In short, I need to do the stuff that I've heard before that I should do but didn't think I needed to do because I was just fine, thank you. Yeah, well. Bleah. Not fine.

So, scary stuff. Big stuff. I'm working on it.

5 Comments:

  • Uhm, yeah, like I was having that exact - exact! - same conversation with my therapist-type person last week. All about my skewed definitions of failure and success, and how really my definition of failure is all about dissapointing other people, either actual people or an invisible yet powerful public audience living in my head. And about how there is not in-between the two poles of success and failure, at least nothing beyond the vastness of my own paralysis.

    So I was hashing this out with a friend last night, a friend who baffles me because she seems to have no problem with bouncing back from "failures" that would terrify me, at least in her professional life. Getting fired from multiple jobs for example, or bombing a job interview, or being the subject of office gossip.

    Sometimes I wish I had been a screw-up earlier in life so I'd know already what it meant to dissapoint others or myself, and move on.

    I'm certainly not a raving success now, but I find myself setting the bar fairly low, for goals I know are achievable, all to avoid falling off my own pedastal.

    I need to practice at screwing up more!

    Glad your stillhere. I was wondering about you, hoping you were hanging in there!

    Megan

    By Blogger Megan, at 2:38 PM  

  • Sounds like you're doing really well with this therapist and treatment regimen -- it's a great and awful moment when you discover that a lot of your psychic energy is spent attempting to gain the approval of individuals who may or may not mean anything to you. Your insights are really impressive.

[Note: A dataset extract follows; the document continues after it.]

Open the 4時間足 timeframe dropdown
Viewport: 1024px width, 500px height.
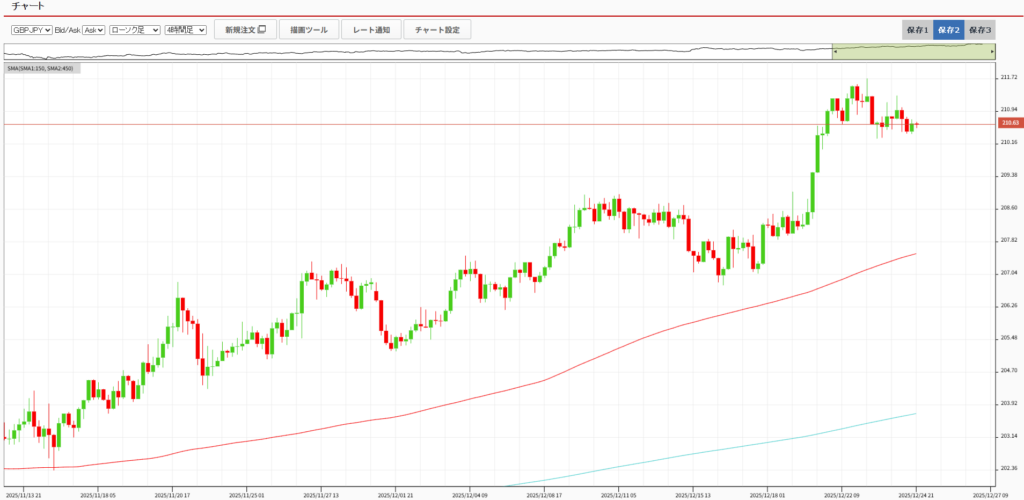tap(186, 30)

    By Blogger not specified, at 2:47 PM  

  • Sounds like you've been doing some good work with your therapist. I know this is something I have issues with and am coming to realise that you can't have everyone's approval all the time.

    By Blogger Kathryn, at 3:26 PM  

  • holy moly! that must be so much to take in. but looks like you're figuring a lot of things out. it was really great to see a new entry from ya :) take care, tiger!

    By Anonymous Anonymous, at 2:50 AM  

  • Wow. I am beginning to think that a lot of my weight-loss motivation is the same as what you are describing. Somehow, some way I need to find out how to like myself, just as I am.